───── STORED DATA ─────

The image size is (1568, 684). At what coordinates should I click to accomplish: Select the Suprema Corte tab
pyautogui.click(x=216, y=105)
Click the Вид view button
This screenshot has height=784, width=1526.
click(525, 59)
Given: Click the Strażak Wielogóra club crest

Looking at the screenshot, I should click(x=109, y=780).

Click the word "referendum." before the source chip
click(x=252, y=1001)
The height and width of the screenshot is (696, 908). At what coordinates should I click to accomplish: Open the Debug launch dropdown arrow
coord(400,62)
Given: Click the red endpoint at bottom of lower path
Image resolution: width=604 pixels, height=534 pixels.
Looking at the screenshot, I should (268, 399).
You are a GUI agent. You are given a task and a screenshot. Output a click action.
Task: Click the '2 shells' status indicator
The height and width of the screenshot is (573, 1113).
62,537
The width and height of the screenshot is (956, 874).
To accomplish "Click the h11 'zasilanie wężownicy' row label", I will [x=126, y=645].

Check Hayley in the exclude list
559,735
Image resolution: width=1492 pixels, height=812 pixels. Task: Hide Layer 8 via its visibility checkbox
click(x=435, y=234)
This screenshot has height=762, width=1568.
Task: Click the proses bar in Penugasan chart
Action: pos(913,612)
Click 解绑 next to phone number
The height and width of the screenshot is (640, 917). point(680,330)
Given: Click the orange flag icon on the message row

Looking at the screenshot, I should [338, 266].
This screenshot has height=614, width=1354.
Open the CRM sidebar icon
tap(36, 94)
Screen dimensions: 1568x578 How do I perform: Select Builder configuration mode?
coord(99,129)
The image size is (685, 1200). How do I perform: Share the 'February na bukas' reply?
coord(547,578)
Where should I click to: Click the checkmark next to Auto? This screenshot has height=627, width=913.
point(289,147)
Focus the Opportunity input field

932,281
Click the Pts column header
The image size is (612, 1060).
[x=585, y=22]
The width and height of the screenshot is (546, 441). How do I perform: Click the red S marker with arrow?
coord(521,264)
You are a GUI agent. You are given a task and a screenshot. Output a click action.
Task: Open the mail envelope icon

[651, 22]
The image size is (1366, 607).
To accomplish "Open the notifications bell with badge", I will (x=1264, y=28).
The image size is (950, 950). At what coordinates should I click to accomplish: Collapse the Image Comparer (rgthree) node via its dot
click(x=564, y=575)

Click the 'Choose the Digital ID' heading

─────

Would you write out the full set of records above without alteration?

* EXERCISE SOLUTION *
The image size is (1568, 684). At what coordinates should I click to accomplish: Select the Suprema Corte tab
pyautogui.click(x=216, y=105)
Click the Вид view button
This screenshot has height=784, width=1526.
click(525, 59)
Given: Click the Strażak Wielogóra club crest

Looking at the screenshot, I should click(x=109, y=780).

Click the word "referendum." before the source chip
click(x=252, y=1001)
The height and width of the screenshot is (696, 908). At what coordinates should I click to accomplish: Open the Debug launch dropdown arrow
coord(400,62)
Given: Click the red endpoint at bottom of lower path
Image resolution: width=604 pixels, height=534 pixels.
Looking at the screenshot, I should (268, 399).
You are a GUI agent. You are given a task and a screenshot. Output a click action.
Task: Click the '2 shells' status indicator
The height and width of the screenshot is (573, 1113).
62,537
The width and height of the screenshot is (956, 874).
To accomplish "Click the h11 'zasilanie wężownicy' row label", I will [x=126, y=645].

Check Hayley in the exclude list
559,735
Image resolution: width=1492 pixels, height=812 pixels. Task: Hide Layer 8 via its visibility checkbox
click(x=435, y=234)
This screenshot has height=762, width=1568.
Task: Click the proses bar in Penugasan chart
Action: pos(913,612)
Click 解绑 next to phone number
The height and width of the screenshot is (640, 917). point(680,330)
Given: Click the orange flag icon on the message row

Looking at the screenshot, I should [338, 266].
This screenshot has height=614, width=1354.
Open the CRM sidebar icon
tap(36, 94)
Screen dimensions: 1568x578 How do I perform: Select Builder configuration mode?
coord(99,129)
The image size is (685, 1200). How do I perform: Share the 'February na bukas' reply?
coord(547,578)
Where should I click to: Click the checkmark next to Auto? This screenshot has height=627, width=913.
point(289,147)
Focus the Opportunity input field

932,281
Click the Pts column header
The image size is (612, 1060).
[x=585, y=22]
The width and height of the screenshot is (546, 441). How do I perform: Click the red S marker with arrow?
coord(521,264)
You are a GUI agent. You are given a task and a screenshot. Output a click action.
Task: Open the mail envelope icon

[651, 22]
The image size is (1366, 607).
To accomplish "Open the notifications bell with badge", I will (x=1264, y=28).
The image size is (950, 950). At what coordinates should I click to accomplish: Collapse the Image Comparer (rgthree) node via its dot
click(x=564, y=575)

Click the 'Choose the Digital ID' heading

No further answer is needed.